17 de Janeiro de 2014, na Jornada para Júpiter.

(Do diário pessoal de vôo do navegador Konstantin Diakonov)

Diário de navegação, data Antártica 140117.1.

Captei uma explosão de antimatéria, 0.25 graus marco 15 da proa de estibordo; a 5,47 horas luz de nossa posição; no setor 0.51 marco 1.360; na frente da estrela Zeta IV; Barnard Reticulan.

Explosão capaz de destruir um planeta. O destelho durou dez minutos.

Nota pessoal:

Especulação: Poderia ser uma nave estelar explodindo no espaço profundo?

O capitão lamentou que nosso sensor não seja mais acurado.

Diário pessoal, data Antártica 140117.2.

Dos 34 tripulantes da Hércules; ninguém é tão culto como o cientista chefe e primeiro oficial médico; o Prof. Dr. Ludwig Gerhard von Kruger, alma da jornada.

Nascido em Stuttgart em 17 de julho de 1963; afamado professor de medicina, humanidades e ciências, naturalista, escritor, egiptólogo, arqueólogo e botânico.

Também é astrônomo amador e matemático muito conceituado em vários institutos do seu país, onde lecionava antes de vir para Marte. Ele é uma enciclopédia ambulante, carismático, mistura idiomas quando emocionado.

Fez amizade com todos. Ao capitão, chama-o Herr Kapitan, capitão de mar e guerra; e ao imediato Boris Jaskavitch, chama-o Herr Komandant. Irritado, xinga em alemão. Seu saber é impressionante. Se falarmos sobre eletrônica e surgem questões de botânica, cozinha ou jardinagem sempre tem uma resposta.

Conhece a nave de proa à popa. Adora sair ao exterior. Nas atividades extraveiculares, acompanha os astronautas de serviço. Está sempre a tempo na porta da eclusa na hora de sair; com seu pentacorder marciano e computador de mão.

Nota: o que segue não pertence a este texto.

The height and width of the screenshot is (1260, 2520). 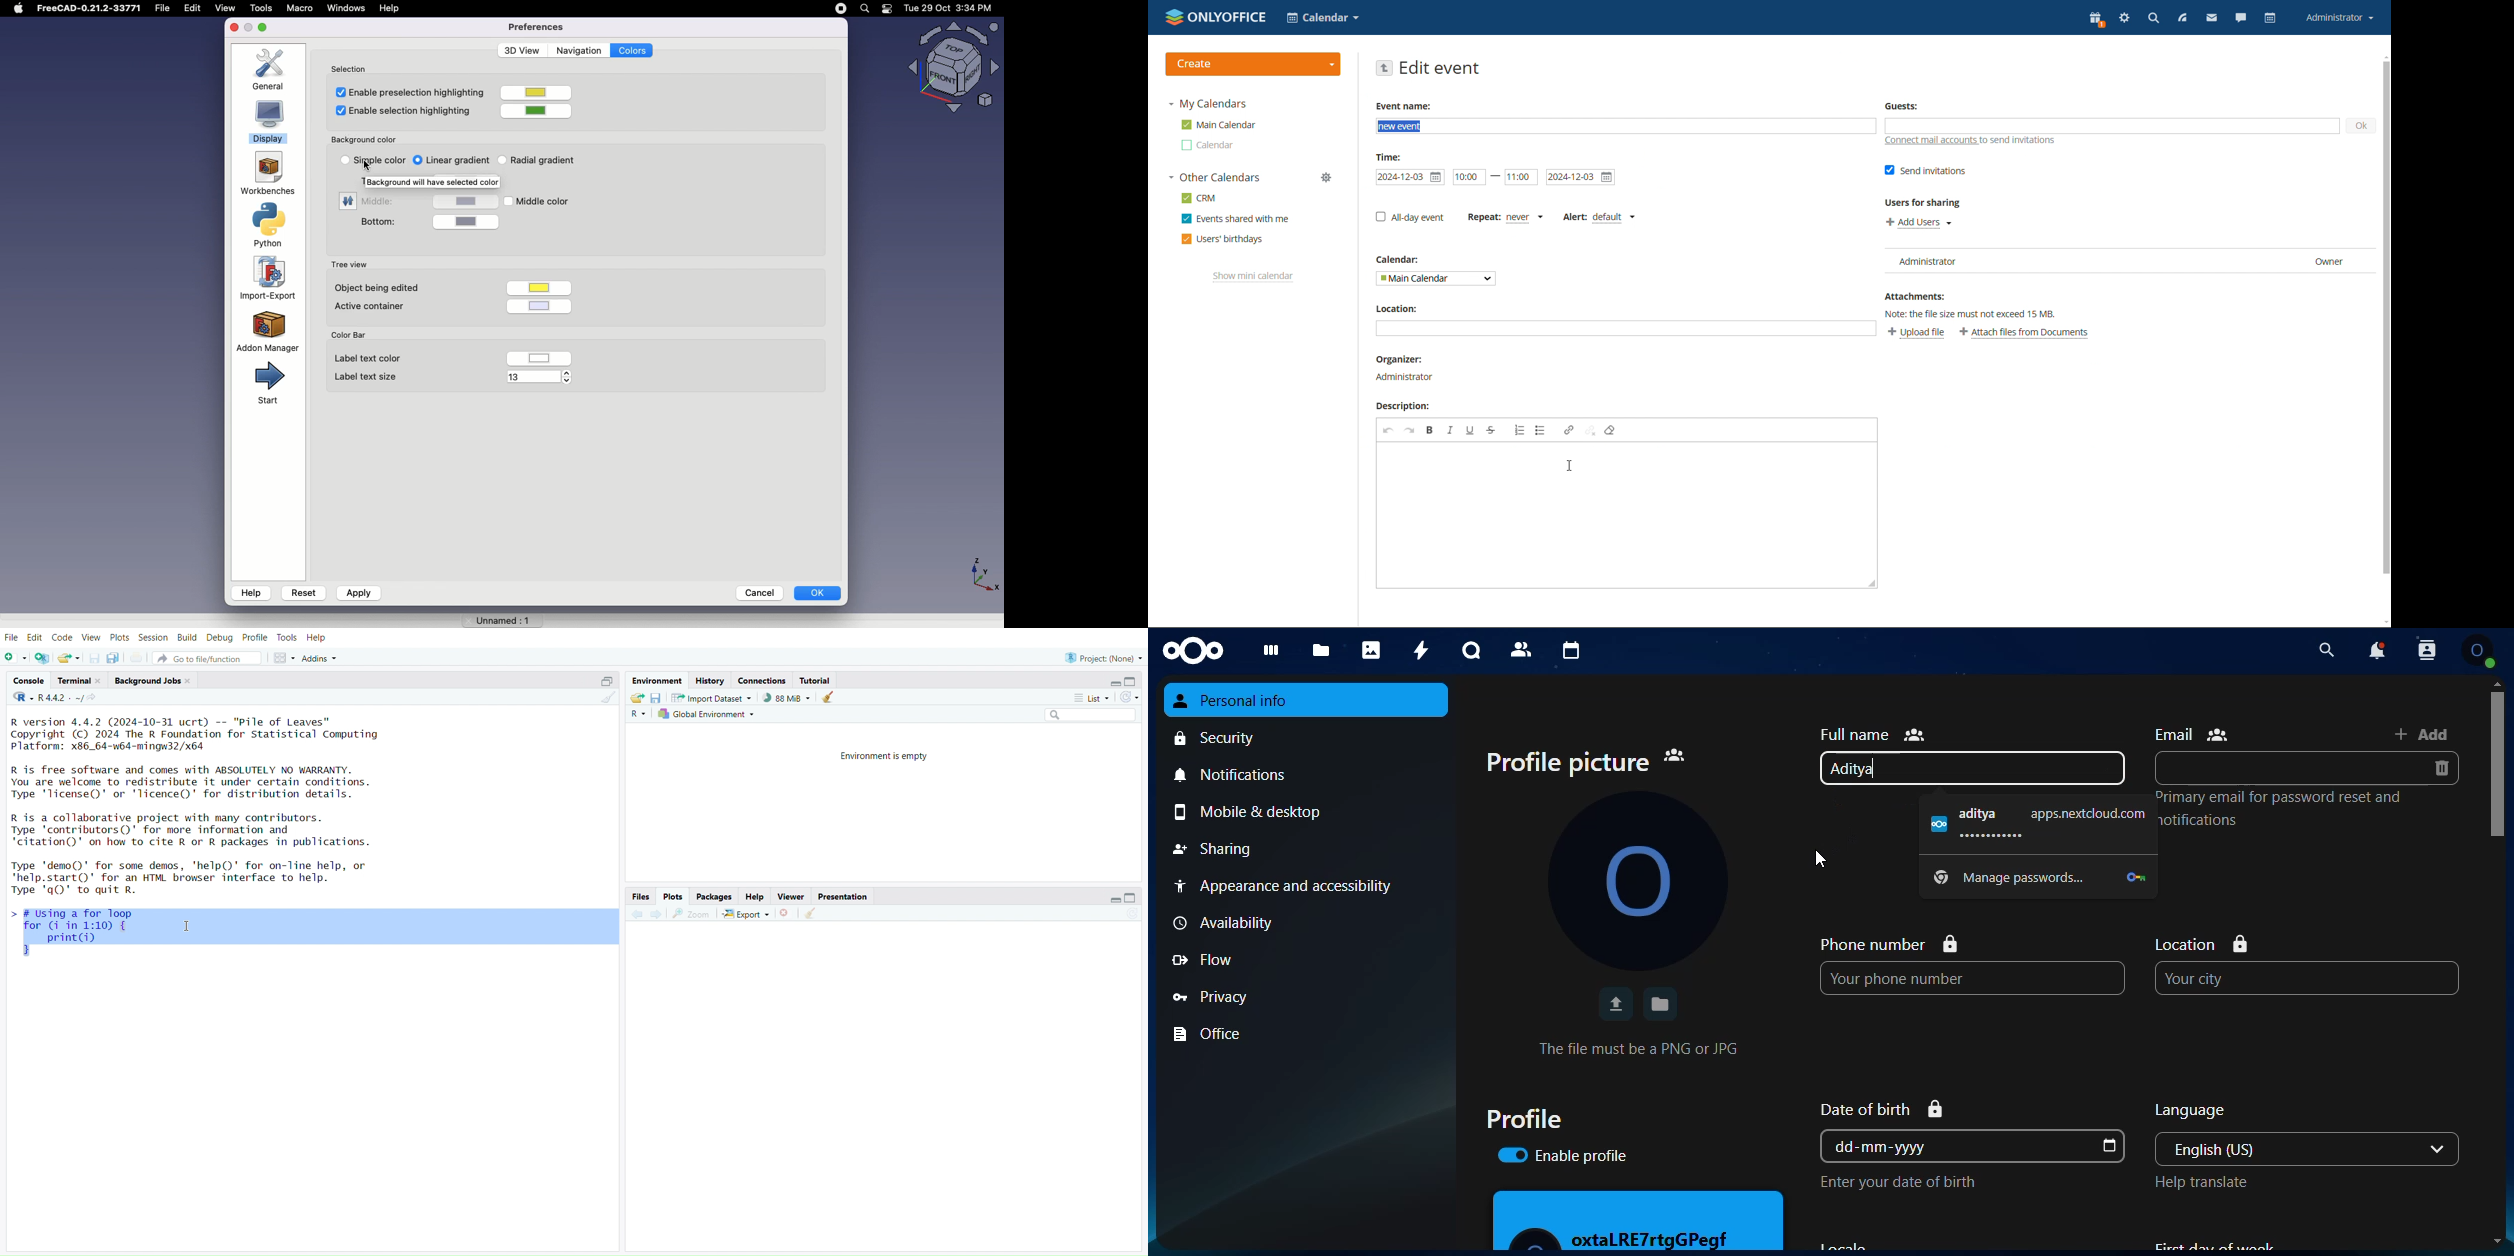 I want to click on profile picture, so click(x=1586, y=763). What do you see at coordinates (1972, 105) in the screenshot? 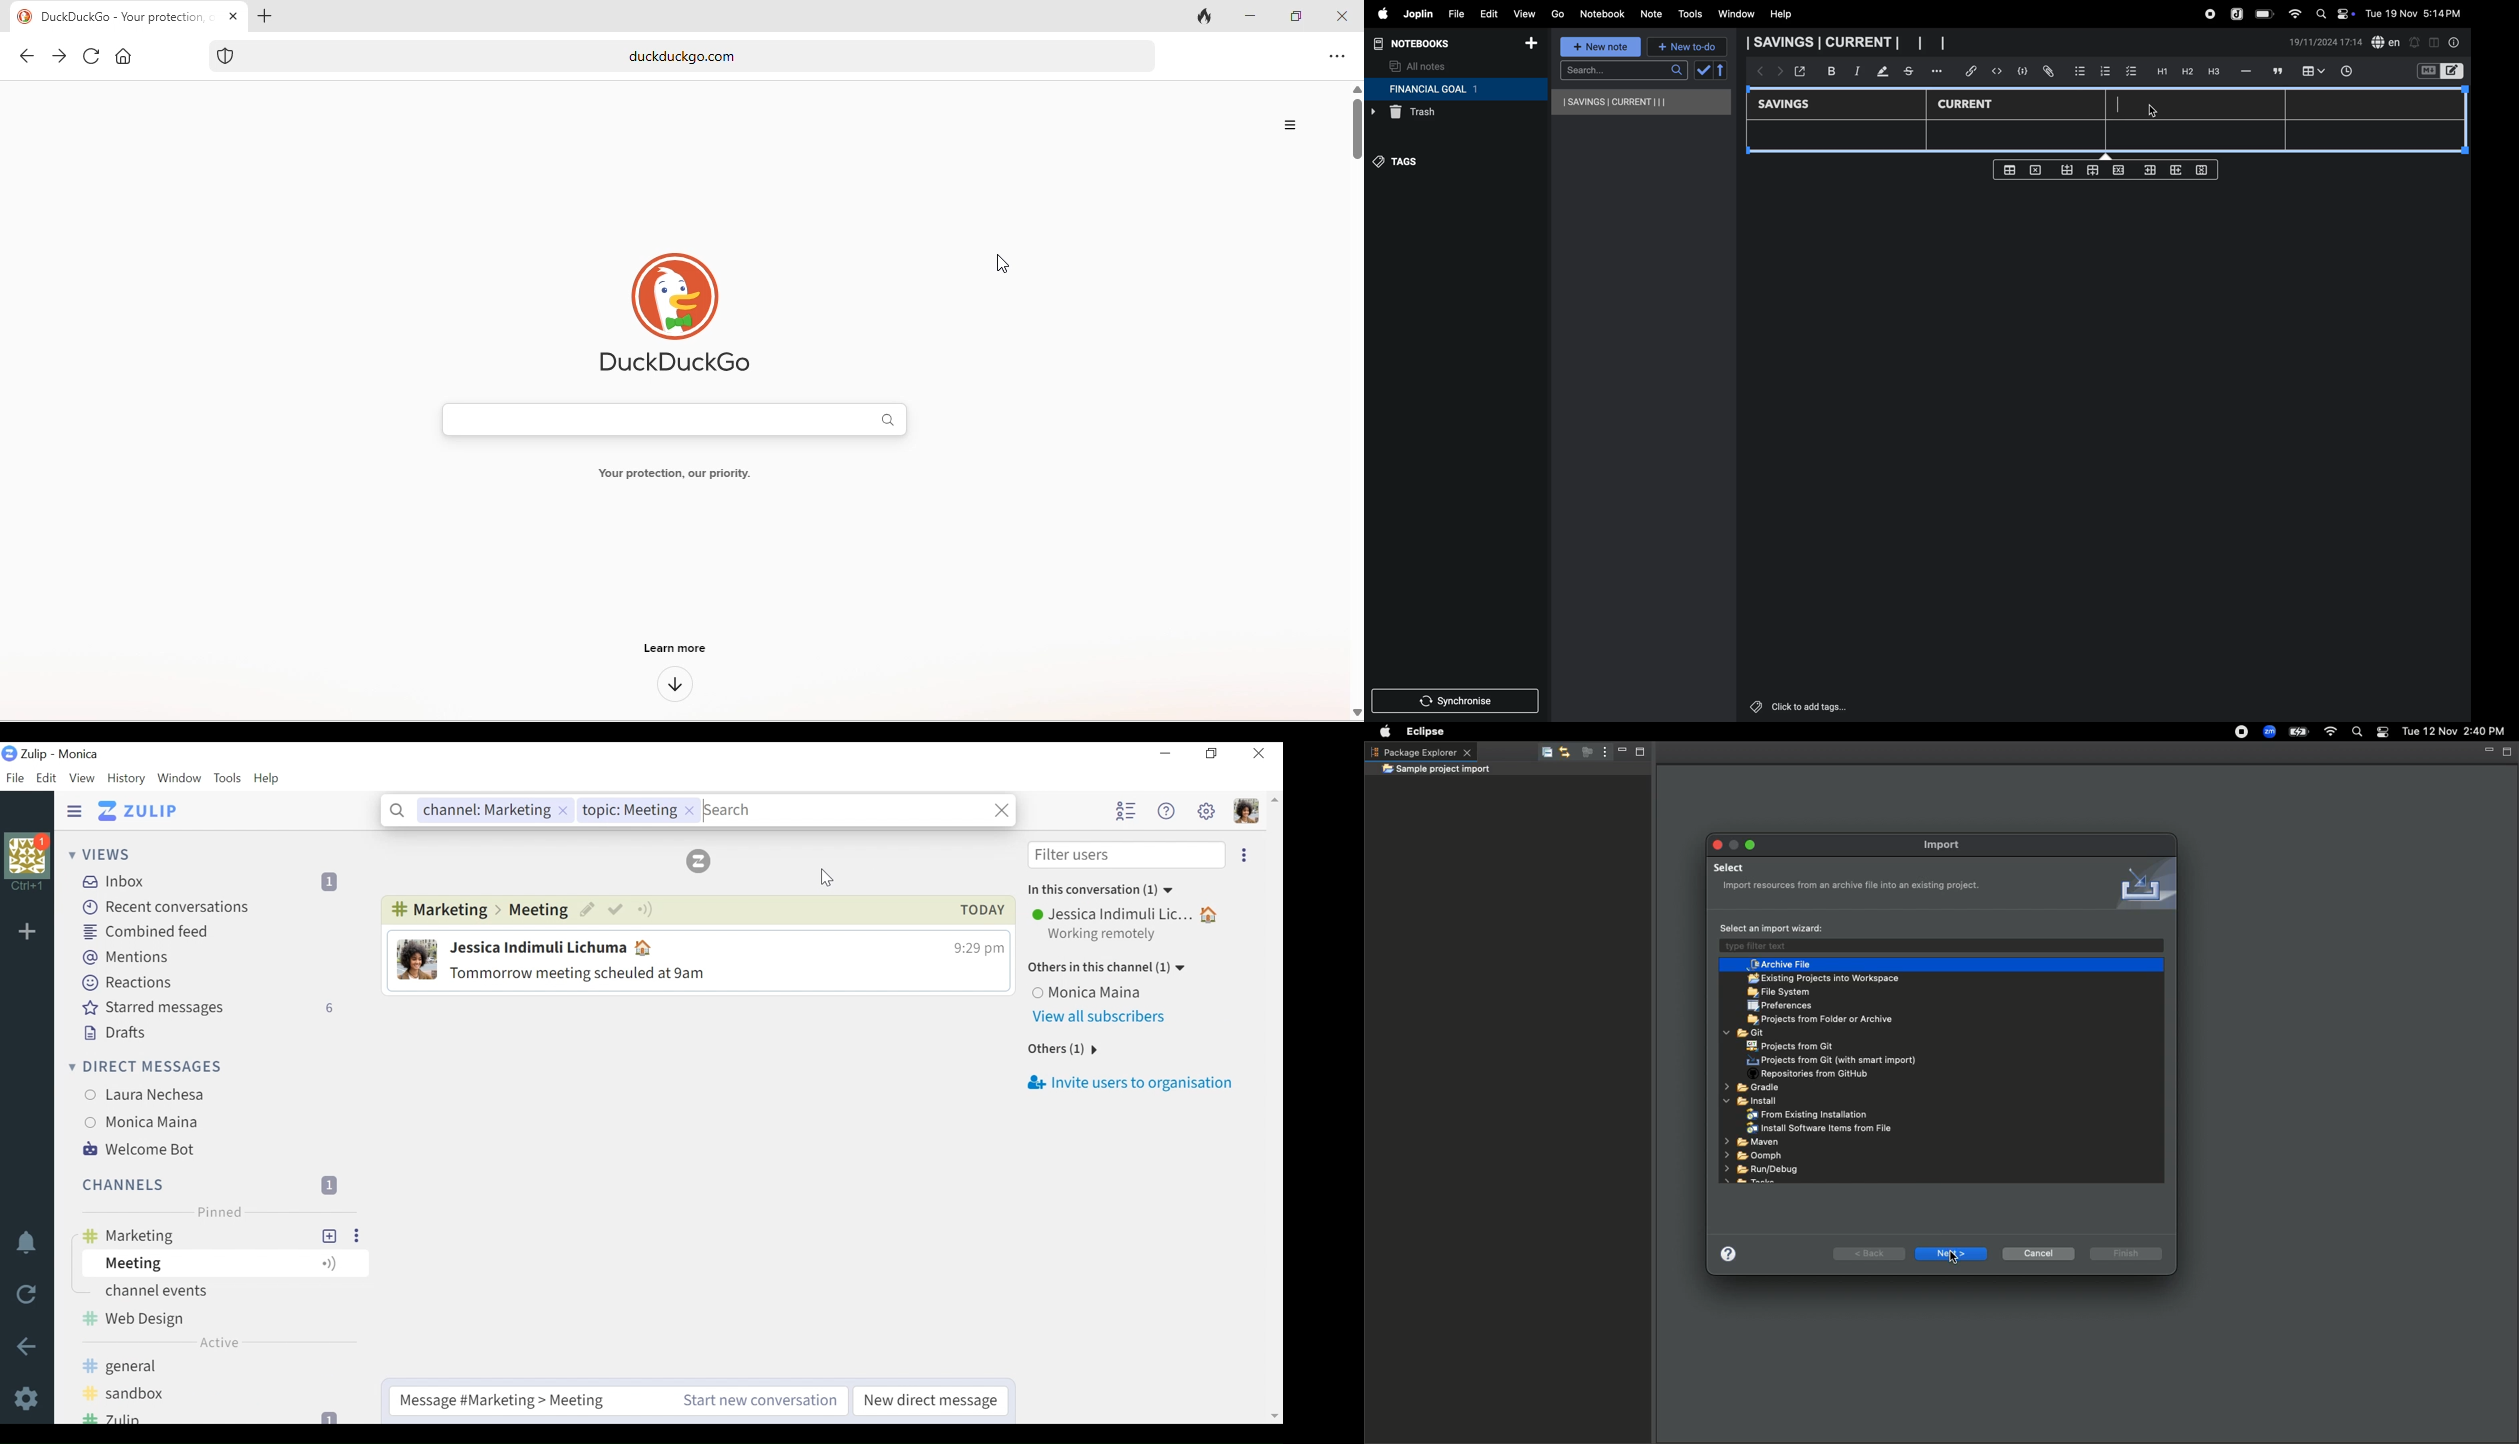
I see `Current` at bounding box center [1972, 105].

Enquanto a equipe limpa tubos ou solda chapas, ele percorre a fuselagem, observa, fala sozinho, fotografa e faz cálculos.

Ao final do serviço é o último a retornar.

A bordo, se não está no camarote, digitando seu livro ou cuidando sua Bonsai, está na sala de Regina, psicóloga e conselheira do capitão; envolvido em debates éticos; ou no aposento deste, pesquisando a biblioteca. Discute com o capitão temas filosóficos, teoria da relatividade, mecânica quântica, enigmas do Universo, ou eles não estão de acordo sobre se determinado cálculo matemático marciano deve fazer-se desta ou daquela forma. Discutem por costume, defendem a mesma teoria de pontos de vista opostos.

Nós, oficiais e chefes de departamento escutamos o debate e às vezes intervimos, mergulhando naquele mar de conceitos e aportando os nossos. Não há tédio no ambiente de bordo e esquecemos de onde estamos. Fazemos nossas tarefas; e nas folgas aproveitamos a amável camaradagem.

Quase desejamos que a viagem não acabe, embora, é claro, cada vez que olhamos no visor da ponte, Júpiter aparece cada vez maior.

Nota inserida em 140531:

Nos fatos que aconteceram antes de chegar ao nosso destino, nas aventuras em que ainda teríamos participação; vimos coisas terríveis, só assimiláveis tendo uma mente imaginativa e preparada para tudo, caso contrário teríamos ficado loucos.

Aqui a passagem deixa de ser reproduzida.